Given records »
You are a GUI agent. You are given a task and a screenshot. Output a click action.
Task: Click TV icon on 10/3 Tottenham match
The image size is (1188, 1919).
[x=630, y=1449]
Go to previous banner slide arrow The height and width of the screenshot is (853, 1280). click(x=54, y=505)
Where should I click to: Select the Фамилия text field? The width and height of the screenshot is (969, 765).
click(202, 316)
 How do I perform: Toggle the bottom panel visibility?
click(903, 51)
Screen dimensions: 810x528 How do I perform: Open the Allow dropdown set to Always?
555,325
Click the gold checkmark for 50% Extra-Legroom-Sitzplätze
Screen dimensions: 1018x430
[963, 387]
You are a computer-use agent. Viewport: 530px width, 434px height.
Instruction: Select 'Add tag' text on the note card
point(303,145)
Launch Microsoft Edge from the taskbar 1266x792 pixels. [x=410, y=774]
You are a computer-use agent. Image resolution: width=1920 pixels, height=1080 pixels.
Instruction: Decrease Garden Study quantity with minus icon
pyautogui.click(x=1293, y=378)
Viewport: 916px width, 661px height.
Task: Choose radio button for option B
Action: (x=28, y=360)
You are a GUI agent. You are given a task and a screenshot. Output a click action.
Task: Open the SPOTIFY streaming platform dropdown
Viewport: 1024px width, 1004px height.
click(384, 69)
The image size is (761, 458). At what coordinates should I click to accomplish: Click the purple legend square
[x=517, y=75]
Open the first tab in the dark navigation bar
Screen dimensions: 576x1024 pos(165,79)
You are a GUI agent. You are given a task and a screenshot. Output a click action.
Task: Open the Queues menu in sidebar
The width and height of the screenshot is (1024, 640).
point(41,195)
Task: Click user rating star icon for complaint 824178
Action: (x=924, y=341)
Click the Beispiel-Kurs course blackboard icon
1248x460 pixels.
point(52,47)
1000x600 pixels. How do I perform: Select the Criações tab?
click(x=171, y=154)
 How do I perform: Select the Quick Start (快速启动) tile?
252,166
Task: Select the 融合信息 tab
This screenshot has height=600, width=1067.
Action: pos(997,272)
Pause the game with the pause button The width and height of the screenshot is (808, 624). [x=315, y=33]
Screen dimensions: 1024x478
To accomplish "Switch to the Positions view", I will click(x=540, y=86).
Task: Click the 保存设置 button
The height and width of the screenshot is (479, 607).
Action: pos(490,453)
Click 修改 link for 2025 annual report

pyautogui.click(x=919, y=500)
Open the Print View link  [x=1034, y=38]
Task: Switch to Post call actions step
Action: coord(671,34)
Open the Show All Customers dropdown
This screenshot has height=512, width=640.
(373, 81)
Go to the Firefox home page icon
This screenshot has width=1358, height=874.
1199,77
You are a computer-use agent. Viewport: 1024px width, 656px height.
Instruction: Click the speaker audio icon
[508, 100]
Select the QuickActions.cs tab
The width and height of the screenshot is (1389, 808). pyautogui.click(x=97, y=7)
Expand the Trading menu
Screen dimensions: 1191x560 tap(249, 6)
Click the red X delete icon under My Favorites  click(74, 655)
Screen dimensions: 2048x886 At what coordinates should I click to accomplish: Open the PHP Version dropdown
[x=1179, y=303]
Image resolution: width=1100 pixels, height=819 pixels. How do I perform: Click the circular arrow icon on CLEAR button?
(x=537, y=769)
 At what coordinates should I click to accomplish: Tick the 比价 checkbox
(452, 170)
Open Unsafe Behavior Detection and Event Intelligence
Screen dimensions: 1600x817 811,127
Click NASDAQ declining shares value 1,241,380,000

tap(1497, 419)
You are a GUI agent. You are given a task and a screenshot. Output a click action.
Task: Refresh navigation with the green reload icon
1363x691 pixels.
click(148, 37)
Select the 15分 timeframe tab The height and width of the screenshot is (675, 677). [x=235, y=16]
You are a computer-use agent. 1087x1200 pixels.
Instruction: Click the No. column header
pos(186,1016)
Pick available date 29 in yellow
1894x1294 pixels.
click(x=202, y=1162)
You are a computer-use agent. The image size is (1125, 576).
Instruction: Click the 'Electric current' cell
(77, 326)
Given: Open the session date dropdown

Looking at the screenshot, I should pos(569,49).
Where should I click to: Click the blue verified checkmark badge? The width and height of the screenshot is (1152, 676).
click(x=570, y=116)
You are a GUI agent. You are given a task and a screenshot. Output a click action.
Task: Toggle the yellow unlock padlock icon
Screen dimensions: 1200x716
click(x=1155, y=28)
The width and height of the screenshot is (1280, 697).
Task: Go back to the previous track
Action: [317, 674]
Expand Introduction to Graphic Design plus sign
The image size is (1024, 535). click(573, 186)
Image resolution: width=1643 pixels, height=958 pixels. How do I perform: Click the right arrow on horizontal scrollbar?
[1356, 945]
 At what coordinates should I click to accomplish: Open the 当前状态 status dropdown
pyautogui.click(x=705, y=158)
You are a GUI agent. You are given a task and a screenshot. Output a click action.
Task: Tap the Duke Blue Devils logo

Your task »
Retype the listing above without a single difference.

Answer to the exercise »
You are a GUI agent. You are given a task and a screenshot. Output a click action.
Task: Click TV icon on 10/3 Tottenham match
The image size is (1188, 1919).
[x=630, y=1449]
Go to previous banner slide arrow The height and width of the screenshot is (853, 1280). click(x=54, y=505)
Where should I click to: Select the Фамилия text field? The width and height of the screenshot is (969, 765).
click(202, 316)
 How do I perform: Toggle the bottom panel visibility?
click(903, 51)
Screen dimensions: 810x528 How do I perform: Open the Allow dropdown set to Always?
555,325
Click the gold checkmark for 50% Extra-Legroom-Sitzplätze
Screen dimensions: 1018x430
[963, 387]
You are a computer-use agent. Viewport: 530px width, 434px height.
Instruction: Select 'Add tag' text on the note card
point(303,145)
Launch Microsoft Edge from the taskbar 1266x792 pixels. [x=410, y=774]
You are a computer-use agent. Image resolution: width=1920 pixels, height=1080 pixels.
Instruction: Decrease Garden Study quantity with minus icon
pyautogui.click(x=1293, y=378)
Viewport: 916px width, 661px height.
Task: Choose radio button for option B
Action: (x=28, y=360)
You are a GUI agent. You are given a task and a screenshot. Output a click action.
Task: Open the SPOTIFY streaming platform dropdown
Viewport: 1024px width, 1004px height.
click(384, 69)
The image size is (761, 458). At what coordinates should I click to accomplish: Click the purple legend square
[x=517, y=75]
Open the first tab in the dark navigation bar
Screen dimensions: 576x1024 pos(165,79)
You are a GUI agent. You are given a task and a screenshot. Output a click action.
Task: Open the Queues menu in sidebar
The width and height of the screenshot is (1024, 640).
point(41,195)
Task: Click user rating star icon for complaint 824178
Action: (x=924, y=341)
Click the Beispiel-Kurs course blackboard icon
1248x460 pixels.
point(52,47)
1000x600 pixels. How do I perform: Select the Criações tab?
click(x=171, y=154)
 How do I perform: Select the Quick Start (快速启动) tile?
252,166
Task: Select the 融合信息 tab
This screenshot has height=600, width=1067.
Action: pos(997,272)
Pause the game with the pause button The width and height of the screenshot is (808, 624). [x=315, y=33]
Screen dimensions: 1024x478
To accomplish "Switch to the Positions view", I will click(x=540, y=86).
Task: Click the 保存设置 button
The height and width of the screenshot is (479, 607).
Action: pos(490,453)
Click 修改 link for 2025 annual report

pyautogui.click(x=919, y=500)
Open the Print View link  [x=1034, y=38]
Task: Switch to Post call actions step
Action: coord(671,34)
Open the Show All Customers dropdown
This screenshot has height=512, width=640.
(373, 81)
Go to the Firefox home page icon
This screenshot has width=1358, height=874.
1199,77
You are a computer-use agent. Viewport: 1024px width, 656px height.
Instruction: Click the speaker audio icon
[508, 100]
Select the QuickActions.cs tab
The width and height of the screenshot is (1389, 808). pyautogui.click(x=97, y=7)
Expand the Trading menu
Screen dimensions: 1191x560 tap(249, 6)
Click the red X delete icon under My Favorites  click(74, 655)
Screen dimensions: 2048x886 At what coordinates should I click to accomplish: Open the PHP Version dropdown
[x=1179, y=303]
Image resolution: width=1100 pixels, height=819 pixels. How do I perform: Click the circular arrow icon on CLEAR button?
(x=537, y=769)
 At what coordinates should I click to accomplish: Tick the 比价 checkbox
(452, 170)
Open Unsafe Behavior Detection and Event Intelligence
Screen dimensions: 1600x817 811,127
Click NASDAQ declining shares value 1,241,380,000

tap(1497, 419)
You are a GUI agent. You are given a task and a screenshot. Output a click action.
Task: Refresh navigation with the green reload icon
1363x691 pixels.
click(148, 37)
Select the 15分 timeframe tab The height and width of the screenshot is (675, 677). [x=235, y=16]
You are a computer-use agent. 1087x1200 pixels.
Instruction: Click the No. column header
pos(186,1016)
Pick available date 29 in yellow
1894x1294 pixels.
click(x=202, y=1162)
You are a computer-use agent. The image size is (1125, 576).
Instruction: Click the 'Electric current' cell
(77, 326)
Given: Open the session date dropdown

Looking at the screenshot, I should pos(569,49).
Where should I click to: Click the blue verified checkmark badge? The width and height of the screenshot is (1152, 676).
click(x=570, y=116)
You are a GUI agent. You are given a task and a screenshot. Output a click action.
Task: Toggle the yellow unlock padlock icon
Screen dimensions: 1200x716
click(x=1155, y=28)
The width and height of the screenshot is (1280, 697).
Task: Go back to the previous track
Action: [317, 674]
Expand Introduction to Graphic Design plus sign
The image size is (1024, 535). click(573, 186)
Image resolution: width=1643 pixels, height=958 pixels. How do I perform: Click the right arrow on horizontal scrollbar?
[1356, 945]
 At what coordinates should I click to accomplish: Open the 当前状态 status dropdown
pyautogui.click(x=705, y=158)
You are a GUI agent. You are given a task and a screenshot. Output a click action.
Task: Tap the Duke Blue Devils logo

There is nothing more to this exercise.